Data supplied below:

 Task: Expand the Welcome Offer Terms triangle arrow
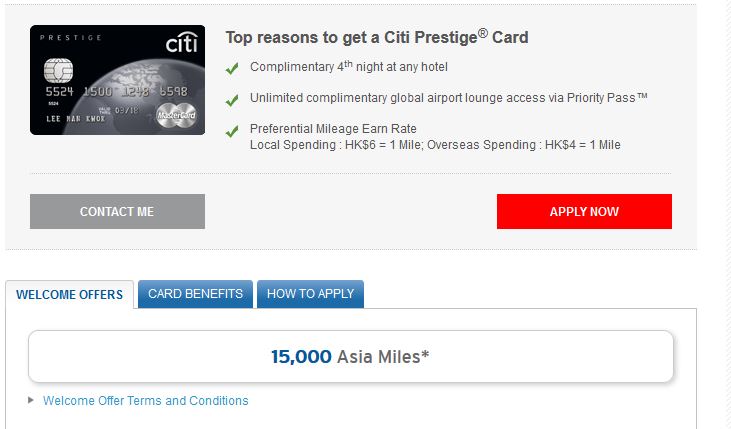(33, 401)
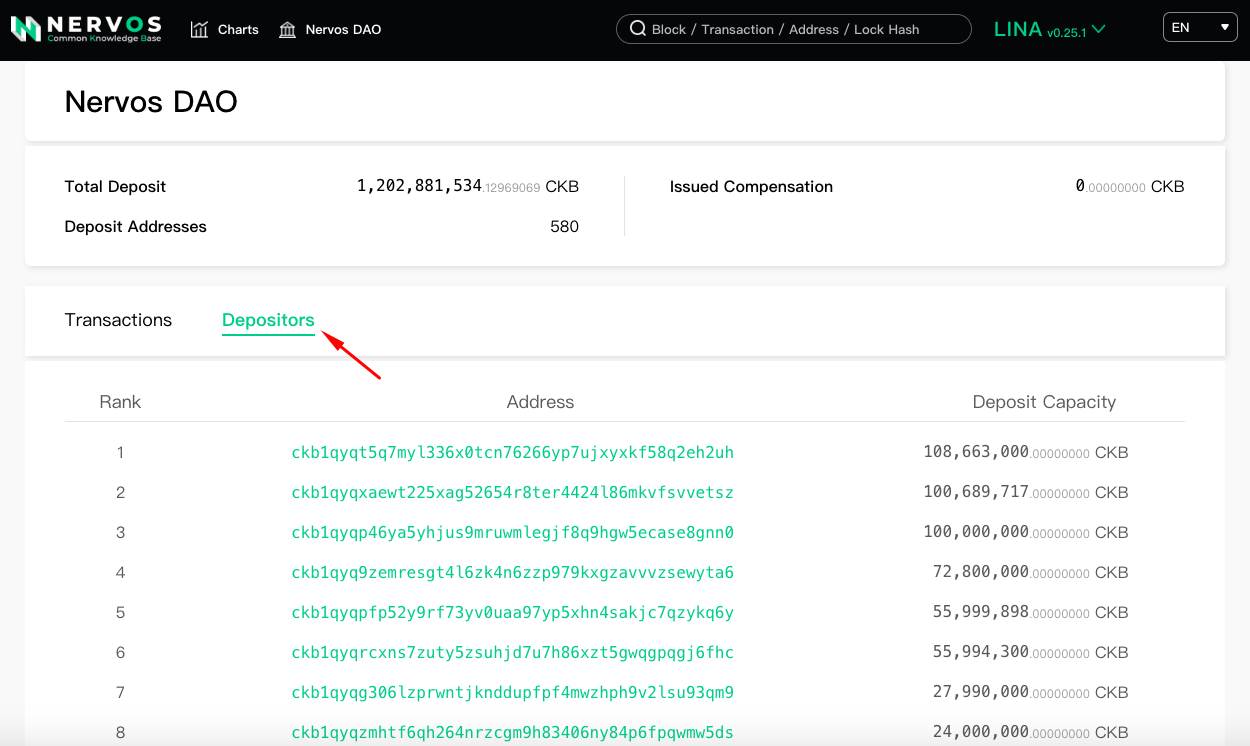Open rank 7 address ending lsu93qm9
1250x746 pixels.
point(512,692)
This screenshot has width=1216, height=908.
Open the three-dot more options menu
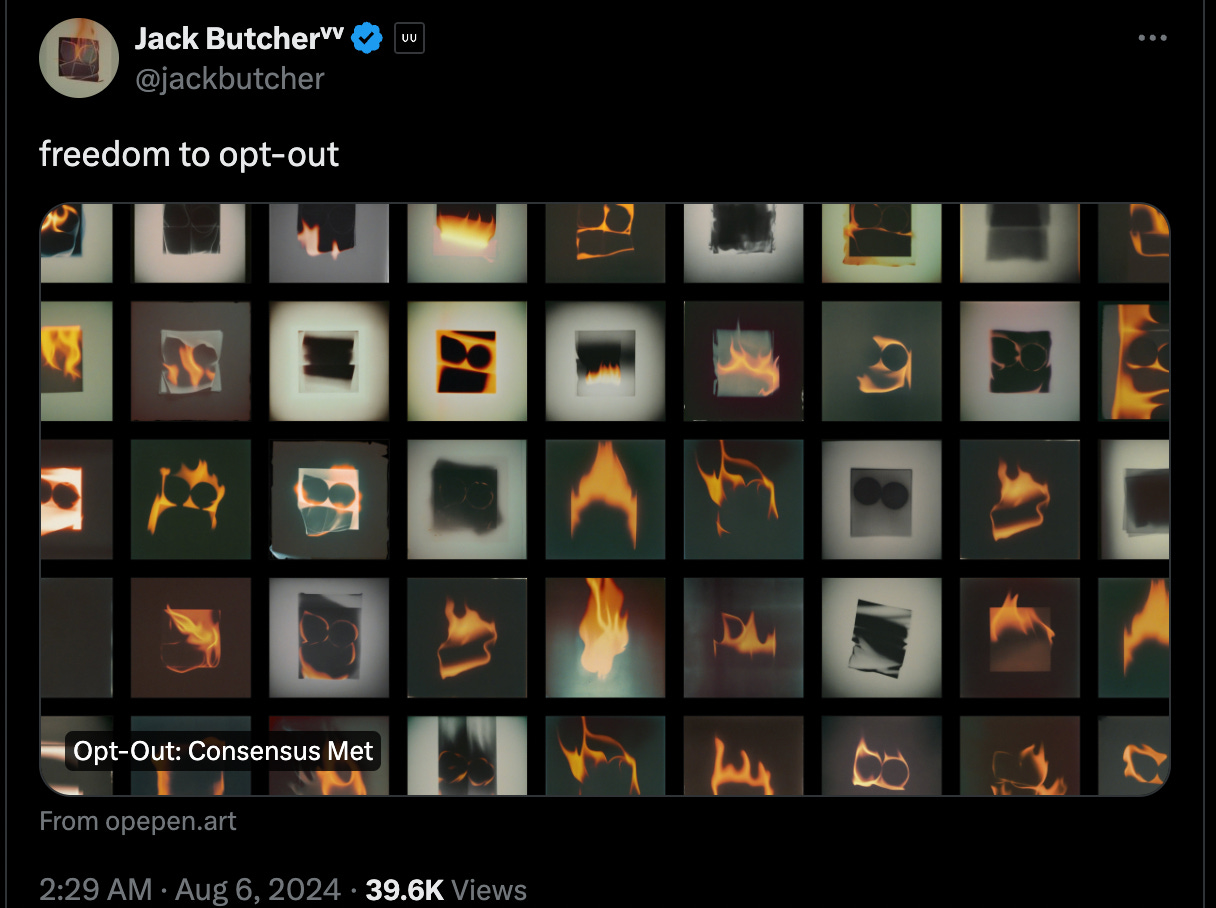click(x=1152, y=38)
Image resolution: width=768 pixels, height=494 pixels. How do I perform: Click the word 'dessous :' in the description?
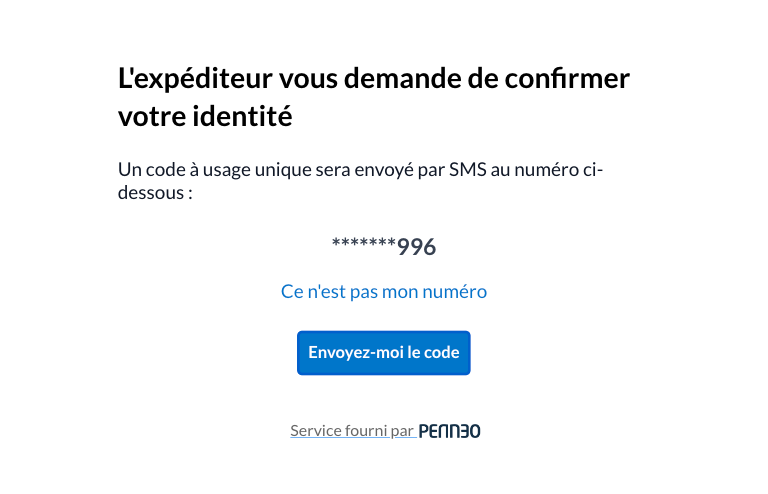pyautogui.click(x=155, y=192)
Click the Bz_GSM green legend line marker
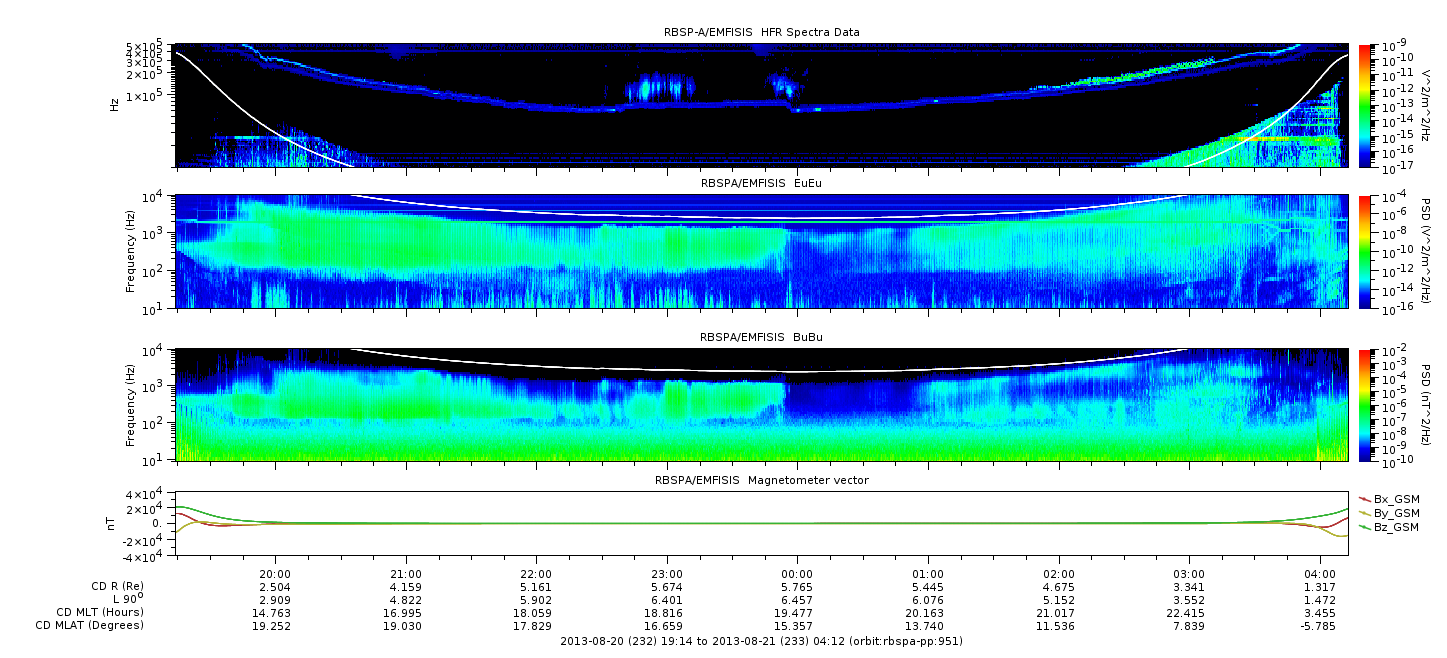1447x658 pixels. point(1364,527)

End of Data supplied.

Exercise brief
Copy exactly, please, every line from the one holding "Open the three-dot more options menu" through the last line of the data, both ends included, and no pictures.

Written answer
Open the three-dot more options menu
click(x=1152, y=38)
Image resolution: width=768 pixels, height=494 pixels. How do I perform: Click the word 'dessous :' in the description?
pyautogui.click(x=155, y=192)
Click the Bz_GSM green legend line marker
1447x658 pixels. point(1364,527)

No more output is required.